During volleyball, it is more likely that shoulders are injured after spiking and blocking without giving attention to possible ACL injury after landing from a high jump or explosive stride. According to Watkins (1992), 70% of volleyball injuries are associated to blocking and spiking. The improper jump-landing sequence has the highest risk of acquiring ACL injury among volleyball players (Figure 2) (Dubin, 2002). Based on the analysis of Stacoff and colleagues (1988) (as cited by Tillman, Hass and Brunt, 2002), there is 1000 N to 2000 N initial vertical impact peak at forefoot touchdown during volleyball block jump in adult male athletes. Heel strike followed with an impact peak ranging from 1000 N to 6500 N. ACL prevents the knee from hyperextension. Knee overextension may produce a great impact on landing and subsequently causes injury on this structure. It was found out that as the height of the jump as well as with knee extension angle increases, vertical impact forces also increases (Dufek and McNitt-Gray 1990 as cited by Tillman, Hass and Brunt, 2002).
The height of the jump and the subsequent touchdown velocity were less important, however, than knee angle in predicting the magnitude of the ground reaction force (GRF). Increased knee extension produced a greater impact on landing. Other researchers have found that vertical impact forces increase with the height of the jump as well as with knee extension angle (Dufek and McNitt-Gray 1990). McNitt-Gray found that greater landing velocities produced greater knee extensor moments, suggesting that the quadriceps acted as shock absorbers (Tillman, Hass and Brunt, 2002).
A plyometric (jump training), stretching and strength training program should be considered for all players to decrease peak landing forces, and particularly for female players to correct imbalances between hamstring and quadriceps muscle strength (Cassell, 2005). Plyometric training should be under the supervision of a trained coach and programs should be carefully evaluated. Players who are already proficient jumpers, middle blockers and players with knee pain are advised to decrease their jump training time and pay close attention to technique (Cassell, 2005).
Volleyball is a game of power that involves a combination of strength and speed. As a result, you need to train with weights to develop strength in your upper body, back and shoulders as well as your legs. Finally, to avoid injury while improving your vertical jump, try to practice jumping as you would during a game. This means practicing your footwork in blocking and spiking and then jumping as high as you can (Bragman, 2004). More importantly, practice proper and balanced landing with proper knee bending.

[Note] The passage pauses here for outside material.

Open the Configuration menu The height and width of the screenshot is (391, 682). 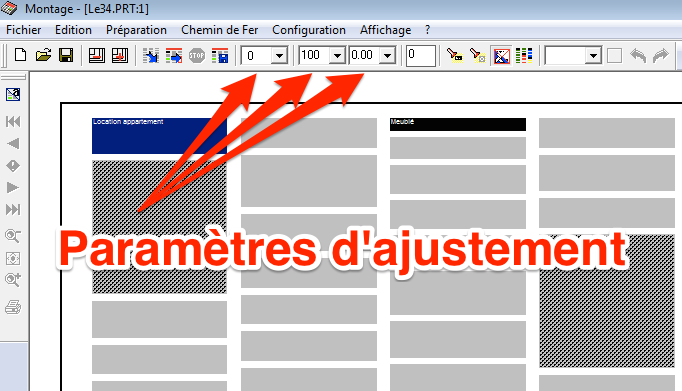pos(309,30)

Athletes, especially volleyball players are advised to be knowledgeable enough when they encounter injuries such as anterior cruciate ligament injury. They should take a rest, therefore, refraining from active sports for it may aggravate the injury. They should place ice over the the affected area and compress it with cloth or bandage to minimize the pain and inflammation. It should be elevated until pain and swelling subside. If the pain and swelling persist, athletes are advised to consult their doctor for possible interventons.
Trainors, coaches even if the athletes should work hand in hand to find ways and means to formulate training programs for anterior cruciate ligament prevention for it may reduce the risk of anterior cruciate ligament injury and reduce the possible financial costs and long-term disability associated with ACL injury (Padra 2004).